Revision history for this message
bugproxy (bugproxy) wrote : Comment bridged from LTC Bugzilla

------- Comment From <email address hidden> 2016-09-02 09:22 EDT-------
From the dmesg it looks like this time ext4 page allocation stumbles upon the doubly freed page first, but it is immediately after the page got corrupted by the double free (indicated by the WARNING), so this just means that ext4 happened to be the first to get its fingers on the corrupted page during a page alloc. It could hit anyone, and we also see later another occurrence where copy_pte_range() stumbles over another corrupted page (no WARNING before that because it is a WARN_ONCE).

We still need to find the root cause for the double free and the resulting page corruption (count -1), and for that we only have the WARNING trace as reliable hint for a double free. So my analysis from comment #5 is still valid, even though this time genwqe itself is not the one who stumbled over the corrupted page, it was still involved in the double free (anyone can see the corrupted page afterwards, genwqe was just a more likely candidate because it was an active consumer at the time).
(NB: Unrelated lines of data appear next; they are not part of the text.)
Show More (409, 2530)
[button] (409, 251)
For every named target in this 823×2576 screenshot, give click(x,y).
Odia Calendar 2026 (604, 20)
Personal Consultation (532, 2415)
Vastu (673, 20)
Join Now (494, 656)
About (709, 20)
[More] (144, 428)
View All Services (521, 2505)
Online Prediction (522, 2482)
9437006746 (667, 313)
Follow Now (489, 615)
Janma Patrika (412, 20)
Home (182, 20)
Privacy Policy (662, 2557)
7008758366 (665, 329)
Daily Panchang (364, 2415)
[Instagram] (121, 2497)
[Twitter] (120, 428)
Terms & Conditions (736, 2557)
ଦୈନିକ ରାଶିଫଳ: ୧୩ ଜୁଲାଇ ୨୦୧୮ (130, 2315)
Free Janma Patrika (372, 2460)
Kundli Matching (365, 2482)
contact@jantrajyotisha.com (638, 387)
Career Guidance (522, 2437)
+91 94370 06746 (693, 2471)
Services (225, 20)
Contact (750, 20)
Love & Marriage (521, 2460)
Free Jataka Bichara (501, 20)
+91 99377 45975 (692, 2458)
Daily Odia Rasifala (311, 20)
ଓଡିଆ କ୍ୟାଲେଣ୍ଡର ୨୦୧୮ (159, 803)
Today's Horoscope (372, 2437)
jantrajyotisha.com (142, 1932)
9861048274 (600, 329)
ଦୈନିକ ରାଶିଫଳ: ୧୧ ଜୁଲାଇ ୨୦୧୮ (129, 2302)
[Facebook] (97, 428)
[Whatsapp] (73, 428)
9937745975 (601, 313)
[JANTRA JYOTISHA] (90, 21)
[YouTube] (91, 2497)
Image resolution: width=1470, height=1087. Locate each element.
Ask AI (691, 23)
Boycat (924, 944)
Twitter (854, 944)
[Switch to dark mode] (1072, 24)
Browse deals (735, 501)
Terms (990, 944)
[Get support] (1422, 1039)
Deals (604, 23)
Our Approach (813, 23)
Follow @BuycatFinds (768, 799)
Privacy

BTW, instead of "double free" of course a call of dma_free() on previously unmapped addresses would result in the same issue, but a double free is much more likely, e.g. caused by broken error handling with "off by one" or other issues. Speaking of error handling, the "genwqe 0001:00:00.0: [genwqe_map_pages] err: no dma addr daddr=ffffffffffffffff!" messages may be a good starting point to verify the genwqe error handling and the page freeing strategy. Those messages by itself are no problem and even expected given the nature of the test (online/offline and failing rpcit), but of course there is some error handling involved which may have issues that could lead to a double free.